Felipe thought her delirious, and said tenderly, “Nothing is there, dearest mother. Be calm. I am here.”

New terror seized the dying woman. Was she to be forced to carry the secret to the grave? to be denied this late avowal? “No! no! Felipe—there is a door there—secret door. Look! Open! I must tell you!”

Hastily Felipe moved the statue. There was indeed the door, as she had said.

“Do not tell me now, mother dear. Wait till you are stronger,” he said. As he spoke, he turned, and saw, with alarm, his mother sitting upright in the bed, her right arm outstretched, her hand pointing to the door, her eyes in a glassy stare, her face convulsed. Before a cry could pass his lips, she had fallen back. The Señora Moreno was dead.

At Felipe's cry, the women waiting in the hall hurried in, wailing aloud as their first glance showed them all was over. In the confusion, Felipe, with a pale, set face, pushed the statue back into its place. Even then a premonition of horror swept over him.
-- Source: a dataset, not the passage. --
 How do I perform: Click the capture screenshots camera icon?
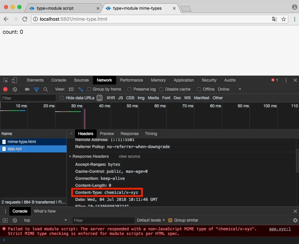(27, 89)
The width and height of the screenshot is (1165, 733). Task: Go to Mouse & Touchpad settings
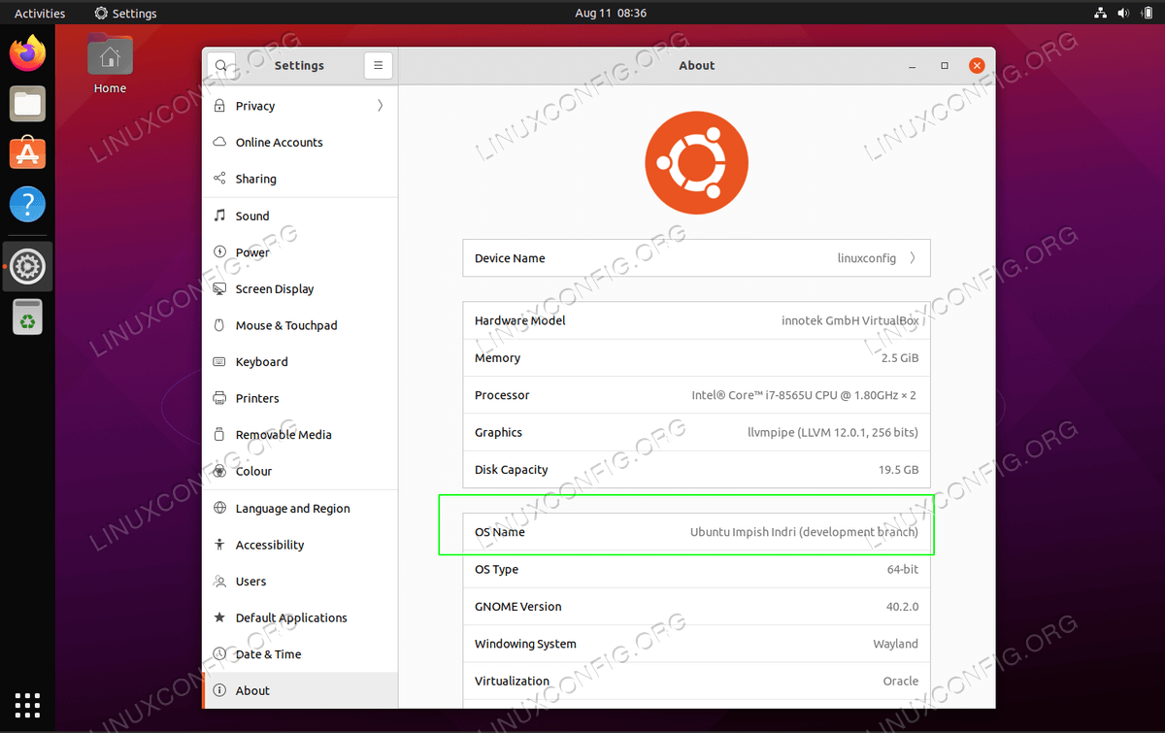coord(286,325)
What was he, the son, to find behind that secret door, at sight of which his mother had died with that look of anguished terror in her eyes? All through the sad duties of the next four days Felipe was conscious of the undercurrent of this premonition. The funeral ceremonies were impressive. The little chapel could not hold the quarter part of those who came, from far and near. Everybody wished to do honor to the Señora Moreno. A priest from Ventura and one from San Luis Obispo were there. When all was done, they bore the Señora to the little graveyard on the hillside, and laid her by the side of her husband and her children; silent and still at last, the restless, passionate, proud, sad heart! When, the night after the funeral, the servants saw Señor Felipe going into his mother's room, they shuddered, and whispered, “Oh, he must not! He will break his heart, Señor Felipe! How he loved her!”

Old Marda ventured to follow him, and at the threshold said: “Dear Señor Felipe, do not! It is not good to go there! Come away!”

But he put her gently by, saying, “I would rather be here, good Marda;” and went in and locked the door.

It was past midnight when he came out. His face was stern. He had buried his mother again. Well might the Señora have dreaded to tell to Felipe the tale of the Ortegna treasure. Until he reached the bottom of the jewel-box, and found the Señora Ortegna's letter to his mother, he was in entire bewilderment at all he saw. After he had read this letter, he sat motionless for a long time, his head buried in his hands. His soul was wrung.

“And she thought that shame, and not this!” he said bitterly.

But one thing remained for Felipe now, If Ramona lived, he would find her, and restore to her this her rightful property. If she were dead, it must go to the Santa Barbara College.

“Surely my mother must have intended to give it to the Church,” he said. “But why keep it all this time? It is this that has killed her. Oh, shame! oh, disgrace!” From the grave in which Felipe had buried his mother now, was no resurrection.

Replacing everything as before in the safe hiding-place, he sat down and wrote a letter to the Superior of the Santa Barbara College, telling him of the existence of these valuables, which in certain contingencies would belong to the College. Early in the morning he gave this letter to Juan Canito, saying: “I am going away, Juan, on a journey. If anything happens to me, and I do not return, send this letter by trusty messenger to Santa Barbara.”

“Will you be long away, Señor Felipe?” asked the old man, piteously.

“I cannot tell, Juan,” replied Felipe. “It may be only a short time; it may be long. I leave everything in your care. You will do all according to your best judgment, I know. I will say to all that I have left you in charge.”

“Thanks, Señor Felipe! Thanks!” exclaimed Juan, happier than he had been for two years. “Indeed, you may trust me! From the time you were a boy till now, I have had no thought except for your house.”

Even in heaven the Señora Moreno had felt woe as if in hell, had she known the thoughts with which her Felipe galloped this morning out of the gateway through which, only the day before, he had walked weeping behind her body borne to burial.

“And she thought this no shame to the house of Moreno!” he said. “My God!”